◆ **What is being asked**: Output, exactly and with no pictures, the line that contains "Open the Last Login Any Time dropdown" and every line that comes after it in the data below, the last one included.
╔══
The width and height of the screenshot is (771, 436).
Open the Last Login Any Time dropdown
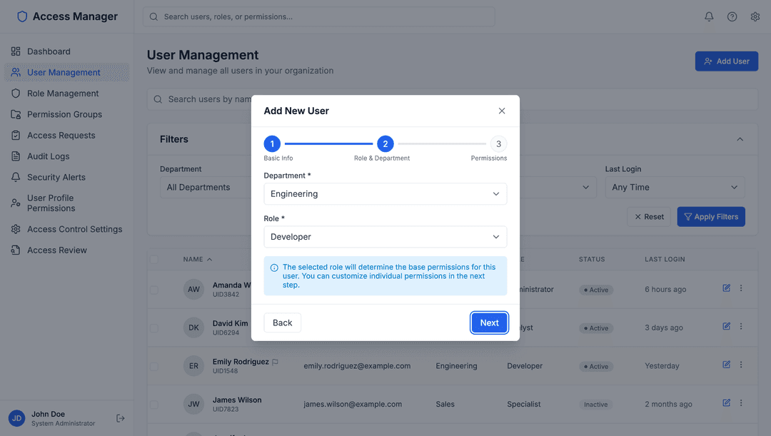[675, 187]
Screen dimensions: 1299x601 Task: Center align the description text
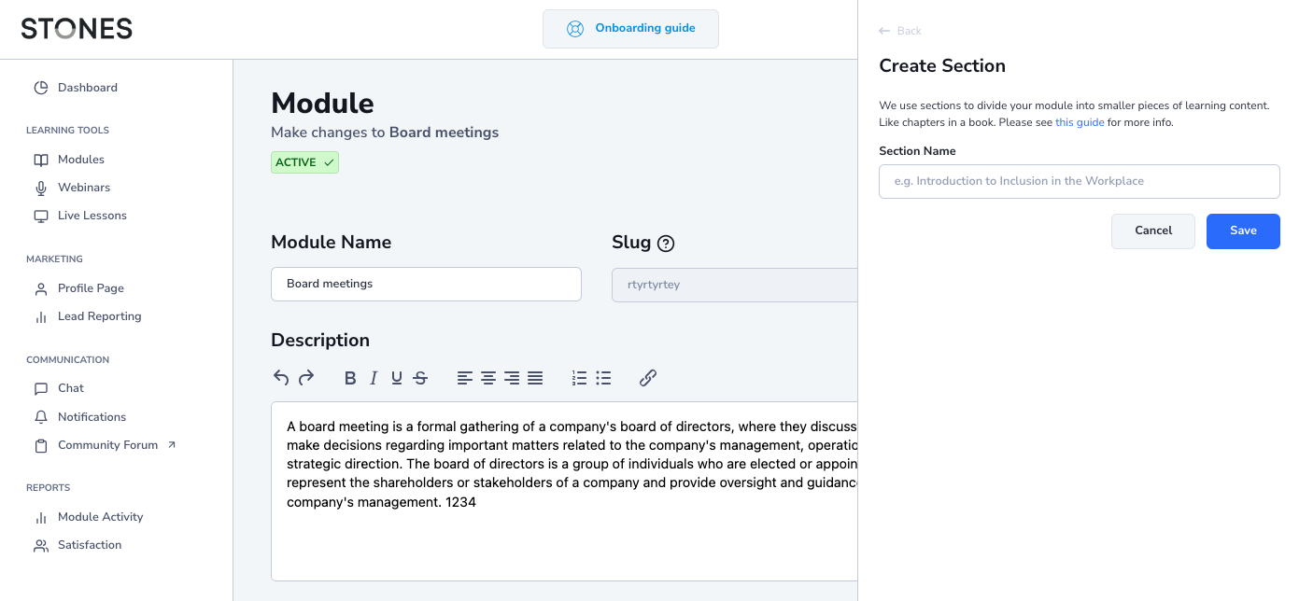click(488, 378)
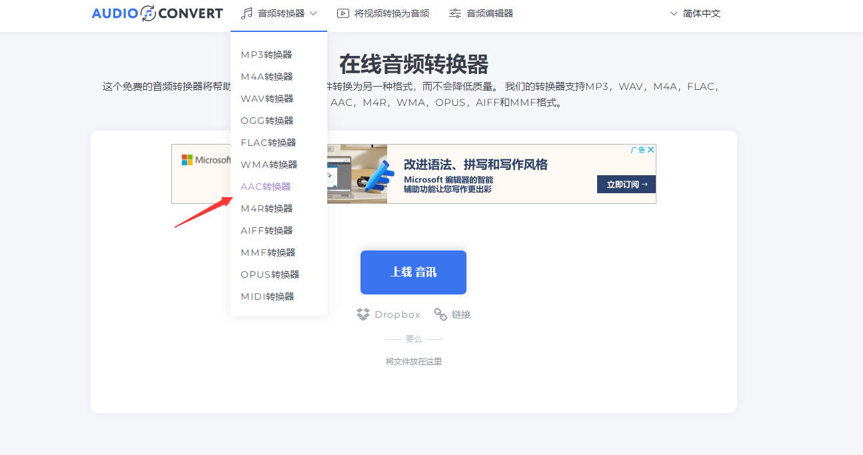
Task: Close the advertisement with the X icon
Action: pos(651,149)
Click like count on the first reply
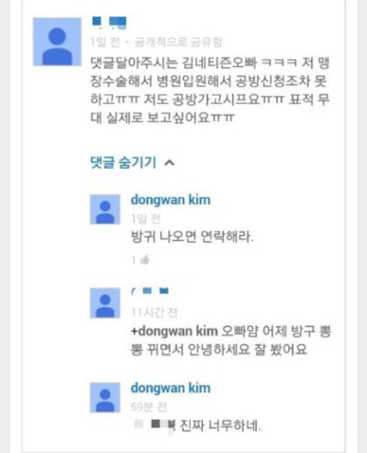The width and height of the screenshot is (367, 453). click(134, 260)
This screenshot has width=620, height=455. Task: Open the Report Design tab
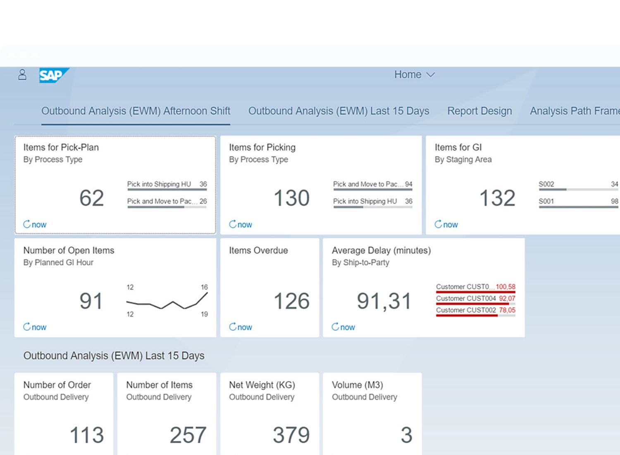tap(479, 111)
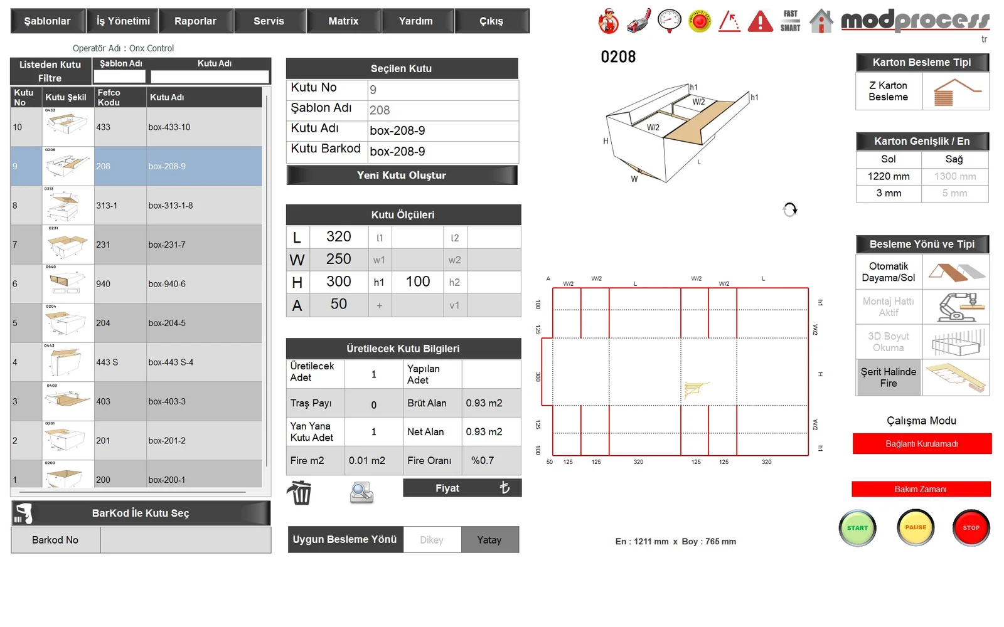1004x627 pixels.
Task: Toggle Otomatik Dayama/Sol option
Action: (888, 272)
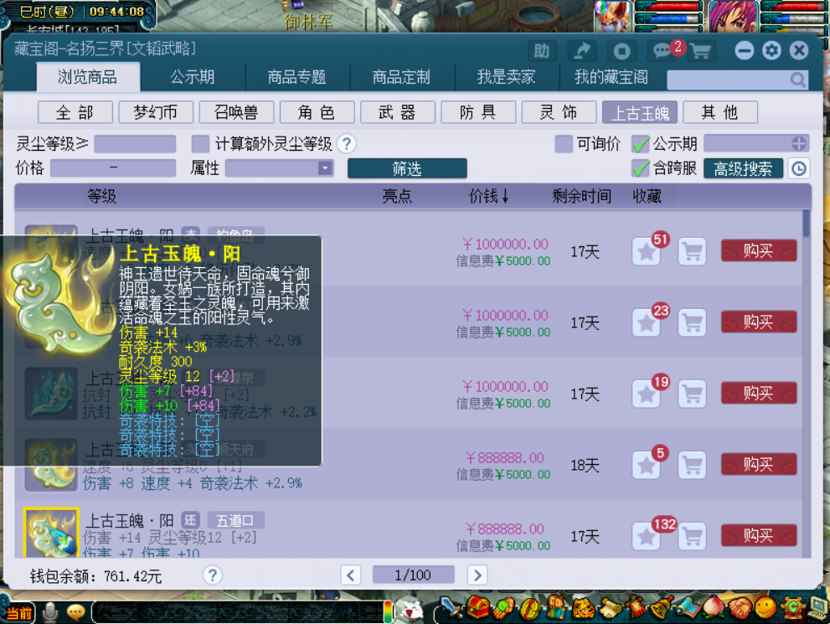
╚══
◆ **Answer area**:
Open the Last Login Any Time dropdown
[675, 187]
Screen dimensions: 1299x601 Task: Center align the description text
click(488, 378)
Task: Close the advertisement with the X icon
Action: pos(651,149)
Click like count on the first reply
The width and height of the screenshot is (367, 453). click(134, 260)
This screenshot has width=620, height=455. Task: Open the Report Design tab
tap(479, 111)
1004x627 pixels.
Task: Toggle Otomatik Dayama/Sol option
Action: (888, 272)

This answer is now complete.